WORK INSTRUCTION — In the records below, find the line with "Carver (45, 2196)" and the line with "Viking (222, 2398)"; return exactly those lines and every line between them.

Collected data entries:

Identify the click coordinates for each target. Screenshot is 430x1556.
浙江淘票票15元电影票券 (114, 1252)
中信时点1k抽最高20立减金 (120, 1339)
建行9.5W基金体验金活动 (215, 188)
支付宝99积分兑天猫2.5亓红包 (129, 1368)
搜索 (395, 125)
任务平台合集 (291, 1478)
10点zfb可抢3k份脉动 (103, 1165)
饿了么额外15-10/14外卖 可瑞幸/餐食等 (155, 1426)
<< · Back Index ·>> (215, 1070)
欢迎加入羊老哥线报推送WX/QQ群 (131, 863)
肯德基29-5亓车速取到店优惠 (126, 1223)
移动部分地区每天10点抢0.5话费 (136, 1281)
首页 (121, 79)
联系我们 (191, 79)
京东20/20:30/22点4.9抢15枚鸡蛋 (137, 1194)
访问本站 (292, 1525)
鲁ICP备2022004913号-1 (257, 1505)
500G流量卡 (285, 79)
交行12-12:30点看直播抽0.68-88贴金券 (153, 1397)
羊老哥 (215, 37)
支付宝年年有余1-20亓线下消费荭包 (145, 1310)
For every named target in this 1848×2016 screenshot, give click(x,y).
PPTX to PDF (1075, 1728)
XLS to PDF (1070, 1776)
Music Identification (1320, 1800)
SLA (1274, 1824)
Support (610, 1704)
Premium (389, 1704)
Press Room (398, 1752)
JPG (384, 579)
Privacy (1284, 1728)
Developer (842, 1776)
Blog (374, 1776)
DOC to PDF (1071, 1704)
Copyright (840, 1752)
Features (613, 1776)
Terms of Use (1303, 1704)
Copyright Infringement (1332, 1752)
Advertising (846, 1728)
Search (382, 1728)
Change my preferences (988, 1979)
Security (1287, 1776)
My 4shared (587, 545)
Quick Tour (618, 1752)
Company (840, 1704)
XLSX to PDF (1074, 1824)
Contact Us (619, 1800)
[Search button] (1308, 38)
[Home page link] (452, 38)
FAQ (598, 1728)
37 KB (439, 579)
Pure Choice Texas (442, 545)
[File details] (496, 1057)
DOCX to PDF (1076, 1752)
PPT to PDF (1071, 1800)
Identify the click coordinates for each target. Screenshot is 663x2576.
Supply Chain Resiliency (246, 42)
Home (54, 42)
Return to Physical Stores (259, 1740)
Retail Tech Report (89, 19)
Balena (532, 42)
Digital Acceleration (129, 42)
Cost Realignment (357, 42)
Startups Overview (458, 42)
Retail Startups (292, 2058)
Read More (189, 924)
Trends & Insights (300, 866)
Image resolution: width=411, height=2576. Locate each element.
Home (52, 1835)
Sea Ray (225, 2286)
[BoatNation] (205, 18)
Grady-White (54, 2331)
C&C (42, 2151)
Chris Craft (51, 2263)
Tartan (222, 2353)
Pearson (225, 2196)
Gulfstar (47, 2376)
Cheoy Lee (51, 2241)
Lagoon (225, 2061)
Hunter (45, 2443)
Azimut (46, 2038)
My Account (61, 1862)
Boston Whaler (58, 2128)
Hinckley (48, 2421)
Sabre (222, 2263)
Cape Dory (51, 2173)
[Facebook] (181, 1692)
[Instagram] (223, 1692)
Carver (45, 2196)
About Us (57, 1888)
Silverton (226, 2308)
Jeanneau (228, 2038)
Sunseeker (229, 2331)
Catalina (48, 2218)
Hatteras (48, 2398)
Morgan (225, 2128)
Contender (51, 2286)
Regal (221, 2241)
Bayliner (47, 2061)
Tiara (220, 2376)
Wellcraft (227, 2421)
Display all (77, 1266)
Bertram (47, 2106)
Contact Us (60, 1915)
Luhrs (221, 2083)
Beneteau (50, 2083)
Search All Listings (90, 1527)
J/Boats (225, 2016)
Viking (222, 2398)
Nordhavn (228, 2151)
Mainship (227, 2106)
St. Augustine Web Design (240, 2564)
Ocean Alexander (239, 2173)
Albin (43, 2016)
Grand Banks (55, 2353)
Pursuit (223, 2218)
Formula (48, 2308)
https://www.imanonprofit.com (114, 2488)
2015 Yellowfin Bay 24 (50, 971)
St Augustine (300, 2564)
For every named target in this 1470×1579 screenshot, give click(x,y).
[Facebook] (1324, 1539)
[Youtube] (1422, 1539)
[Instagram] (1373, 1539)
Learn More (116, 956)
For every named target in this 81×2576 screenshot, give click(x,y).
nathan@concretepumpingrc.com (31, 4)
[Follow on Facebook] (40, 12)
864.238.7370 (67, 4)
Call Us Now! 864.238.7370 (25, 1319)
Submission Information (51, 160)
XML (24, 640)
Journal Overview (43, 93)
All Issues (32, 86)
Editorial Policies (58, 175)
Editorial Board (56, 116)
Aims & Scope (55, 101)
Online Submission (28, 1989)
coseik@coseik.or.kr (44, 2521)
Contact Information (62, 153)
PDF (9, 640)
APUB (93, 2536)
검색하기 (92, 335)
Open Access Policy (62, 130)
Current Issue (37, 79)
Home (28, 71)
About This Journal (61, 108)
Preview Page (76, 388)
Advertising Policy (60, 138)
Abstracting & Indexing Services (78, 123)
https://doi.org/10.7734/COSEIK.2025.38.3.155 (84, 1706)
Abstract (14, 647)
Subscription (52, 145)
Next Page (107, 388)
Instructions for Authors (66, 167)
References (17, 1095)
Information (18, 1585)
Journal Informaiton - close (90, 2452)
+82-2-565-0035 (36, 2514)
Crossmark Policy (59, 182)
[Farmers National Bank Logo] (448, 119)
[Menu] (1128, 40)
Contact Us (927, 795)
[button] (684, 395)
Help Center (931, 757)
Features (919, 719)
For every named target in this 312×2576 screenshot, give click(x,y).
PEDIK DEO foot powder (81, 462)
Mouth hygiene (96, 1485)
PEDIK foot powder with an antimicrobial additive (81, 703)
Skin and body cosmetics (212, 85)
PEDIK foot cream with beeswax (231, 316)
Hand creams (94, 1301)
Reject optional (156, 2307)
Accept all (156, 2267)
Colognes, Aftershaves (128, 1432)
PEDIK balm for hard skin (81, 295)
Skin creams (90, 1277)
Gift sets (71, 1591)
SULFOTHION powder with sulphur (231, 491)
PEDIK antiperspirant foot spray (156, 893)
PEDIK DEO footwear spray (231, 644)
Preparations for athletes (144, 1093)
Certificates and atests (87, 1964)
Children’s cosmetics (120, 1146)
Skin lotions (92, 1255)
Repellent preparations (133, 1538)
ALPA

ANSWER SECTION —
Carver (45, 2196)
About Us (57, 1888)
Silverton (226, 2308)
Jeanneau (228, 2038)
Sunseeker (229, 2331)
Catalina (48, 2218)
Hatteras (48, 2398)
Morgan (225, 2128)
Contender (51, 2286)
Regal (221, 2241)
Bayliner (47, 2061)
Tiara (220, 2376)
Wellcraft (227, 2421)
Display all (77, 1266)
Bertram (47, 2106)
Contact Us (60, 1915)
Luhrs (221, 2083)
Beneteau (50, 2083)
Search All Listings (90, 1527)
J/Boats (225, 2016)
Viking (222, 2398)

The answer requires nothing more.